Innanzitutto la facciata A mi ha fatto venire un colpo, perchè presenta lunghi e spastici soliloqui di chitarra acustica sbilenca conditi da qualche effetto che dopotutto assomigliano abbastanza a quanto realizzammo io e il mio amico Berto in registrazioni casalinghe  una trentina d'anni abbondanti dopo, incluse le citazioni concrete di Pink Floyd e Black Sabbath (!). Ma in tutta sincerità le cose più interessanti arrivano a partire dal saggio n. 5, in cui i Semool iniziano a fare sul serio con i nonsense; assurdità di ogni, pianoforti usati come percussioni, sonagli, triangoli, anticipi industrial, nastri al contrario, sarabande affini ai Red Krayola delle Free form freak out, languide ed improvvise improvvisazioni più musicali, e nel finale un'altra citazione demenziale dei BS, con l'assolo inascoltabile di Paranoid.
Intendiamoci, ci vuole del fegato per ascoltare Essais, ma l'ha detta bene Vlad: i più sbarazzini di noi non potranno sottrarsi all'ascolto.

domenica 2 ottobre 2016

Suishou No Fune - Prayer for Chibi (2008)

La serie è "figli illegittimi di Keiji Haino"; nel caso di questo duo di Tokyo, il maestro viene concettualmente tributato in una versione light, altrettanto spirituale ma più misurata e raccolta.

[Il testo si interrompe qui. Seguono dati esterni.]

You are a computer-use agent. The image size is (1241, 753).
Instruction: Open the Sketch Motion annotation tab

Uomo e donna, due chitarre, due voci che si alternano, due ore piene per 8 pezzi. L'estremismo giapponese è sempre presente, in qualsiasi contenitore lo si voglia sistemare. Quello degli SNF è il massimalismo dell'anima, con chilometriche divagazioni che nuotano nella psichedelia più antica e consunta, con le chitarre arpeggiate delicatamente o con le corde allungate, diluite ed attorcigliate. Le voci, attonite, sognanti e stonate, a rincorrere le visioni e i miraggi. Niente batteria, niente ritmi.

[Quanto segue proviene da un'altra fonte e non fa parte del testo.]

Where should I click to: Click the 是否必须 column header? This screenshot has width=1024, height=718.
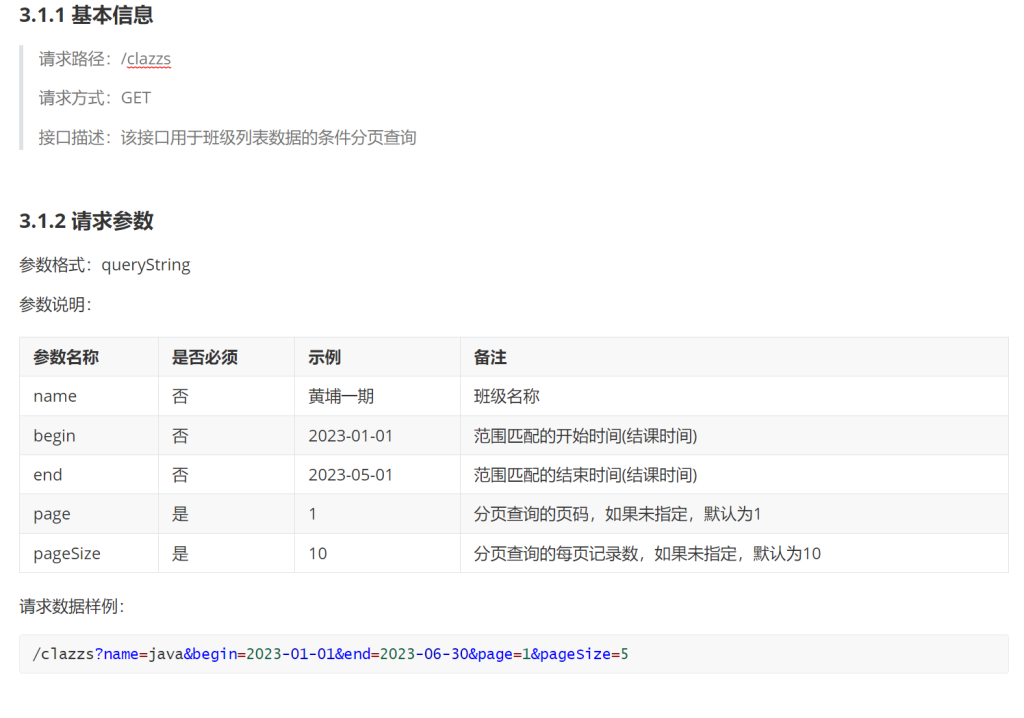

Prayer for Chibi è in larga parte molto tranquillo e rilassato, ma quando si accendono i distorsori (i 16 minuti di Resurrection Night) appare ancora più marcatamente lo spirito dissennato di KH, soltanto in un formato meno scomposto. Questo per non distogliere comunque dal vero nucleo pulsante degli SNF, che resta l'universo onirico e lucidamente visionario di Pirako e Kageo, due viaggiatori extra-sensoriali.